The total economic damage in dollars caused by each type of event, to evaluate those that caused the largest costs. Property and crop damages are summed-up over the years from 1950.
Summary Property Damage
summary(data$PROPDMG)
## Min. 1st Qu. Median Mean 3rd Qu. Max.
## 0.00 0.00 0.00 12.06 0.50 5000.00
Summary Crop Damage
summary(data$CROPDMG)
## Min. 1st Qu. Median Mean 3rd Qu. Max.
## 0.000 0.000 0.000 1.527 0.000 990.000
Summary Crop Expense
summary(data$CROPDMGEXP)
## ? 0 2 B k K m M
## 618413 7 19 1 9 21 281832 1 1994
Summary Property Expense
summary(data$PROPDMGEXP)
## - ? + 0 1 2 3 4 5
## 465934 1 8 5 216 25 13 4 4 28
## 6 7 8 B h H K m M
## 4 5 1 40 1 6 424665 7 11330
The NOAA documentation on page 12 explains the symbol of the -DMGEXP identifier variable stands for, e.g. “b” and “B” stands for billion dollars
symbol <- c("", "+", "-", "?", 0:9, "h", "H", "k", "K", "m", "M", "b", "B")
fact <- c(rep(0,4), 0:9, 2, 2, 3, 3, 6, 6, 9, 9)
mult <- data.frame (symbol, fact)
Create new cost-variables for the property and crop damage variables, which are including numeric numbers.
data$damage.prop <- data$PROPDMG*10^mult[match(data$PROPDMGEXP,mult$symbol),2]

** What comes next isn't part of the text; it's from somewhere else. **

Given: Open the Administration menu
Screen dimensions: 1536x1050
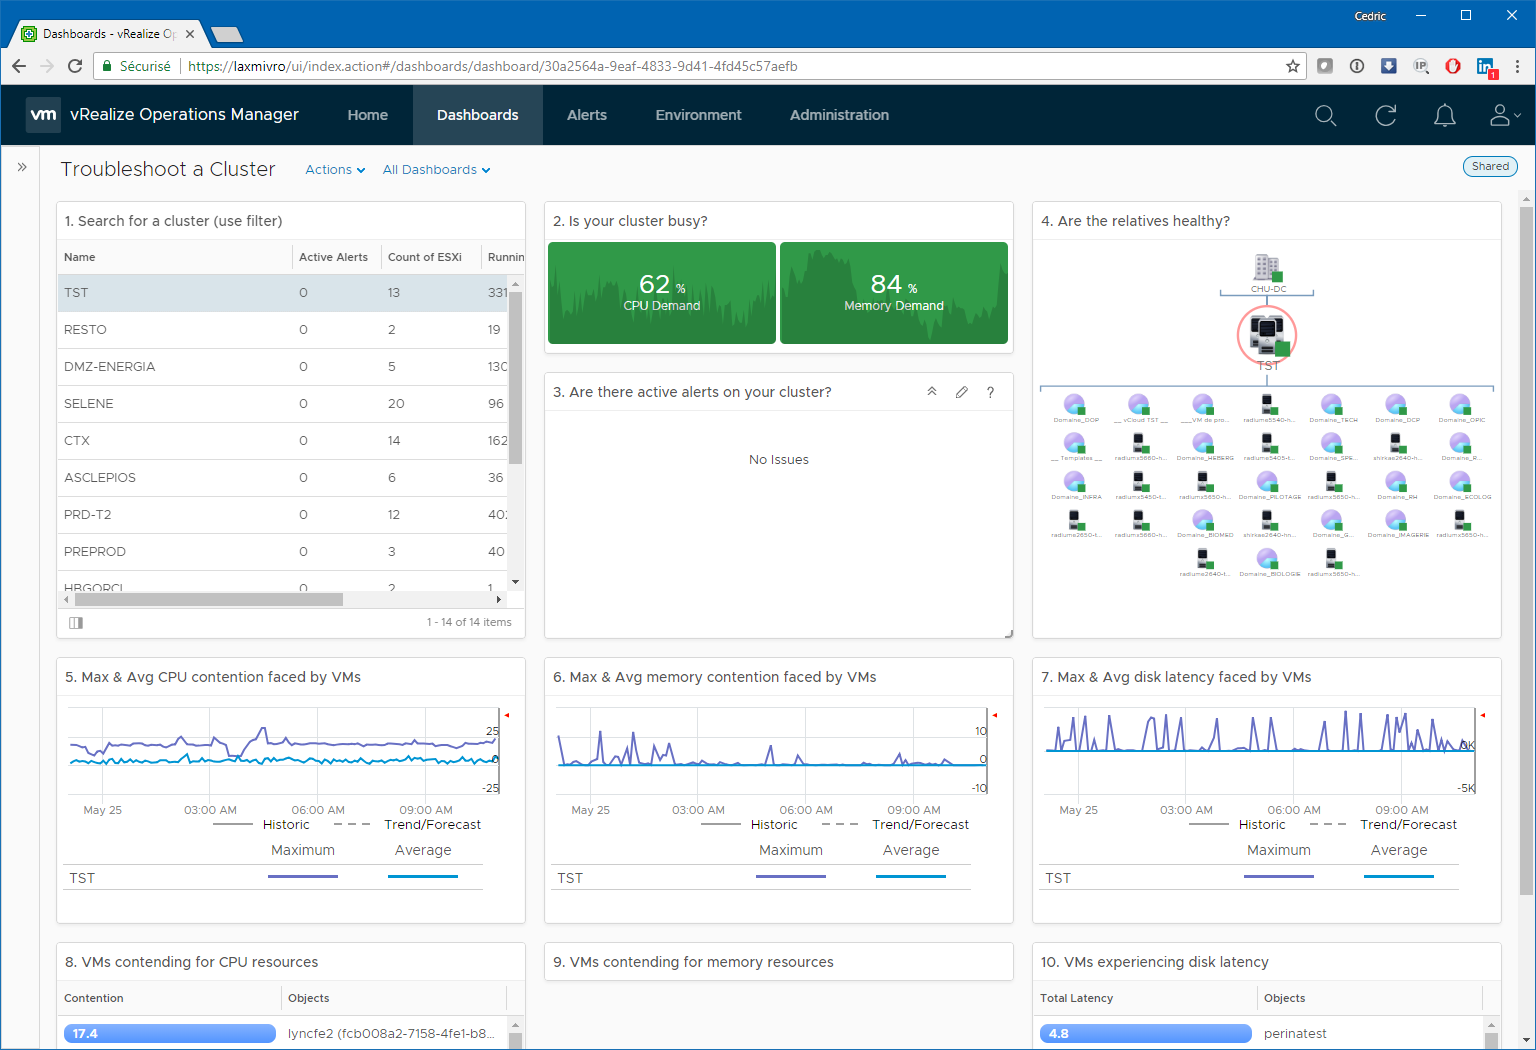Looking at the screenshot, I should coord(839,115).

data$damage.crop <- data$CROPDMG*10^mult[match(data$CROPDMGEXP,mult$symbol),2]
data$damage <- data$damage.prop + data$damage.crop
damage <- aggregate (damage~EVTYPE, data, sum)
Plot damage by dividing the total cost by billion of dollars.
damage$billion <- damage$damage / 1000000000;
damage <- damage [order(damage$billion, decreasing=TRUE),]
damage$EVTYPE <- factor(damage$EVTYPE , levels = damage$EVTYPE)
ggplot(damage[1:10,], aes(x=factor(EVTYPE)[1:10], y=billion[1:10]))+
theme_bw() +
theme(plot.title = element_text(color="BLACK", size=20, face="bold"))+
geom_bar(stat ="identity", fill = rainbow (10, start=0, end=0.5))+
ggtitle("Total Damage by Top 10 Weather Events") +
xlab("Weather Events Type") +
ylab("Total damage in billion USD") +
coord_flip() +
scale_y_continuous(breaks = seq(0,200, by = 25))
FIGURE 3 Plot Total damage by weather events
The data suggests the greatest effects on human health, floods and hurricanes caused the most economic damage with 160 and 86 billion dollar respectively from 1950 to 2011. Tornados are the third most damaging weather events that cause harm to human health and economic damage. These results are shown in the figure 3.
Tornado events have the strongest impact on public health indicated by total number of injuries and fatalities for the time period from 1950 to 2011.
Floods, on the other hand, have greatest economic damage in the United States from 1950 to 2011.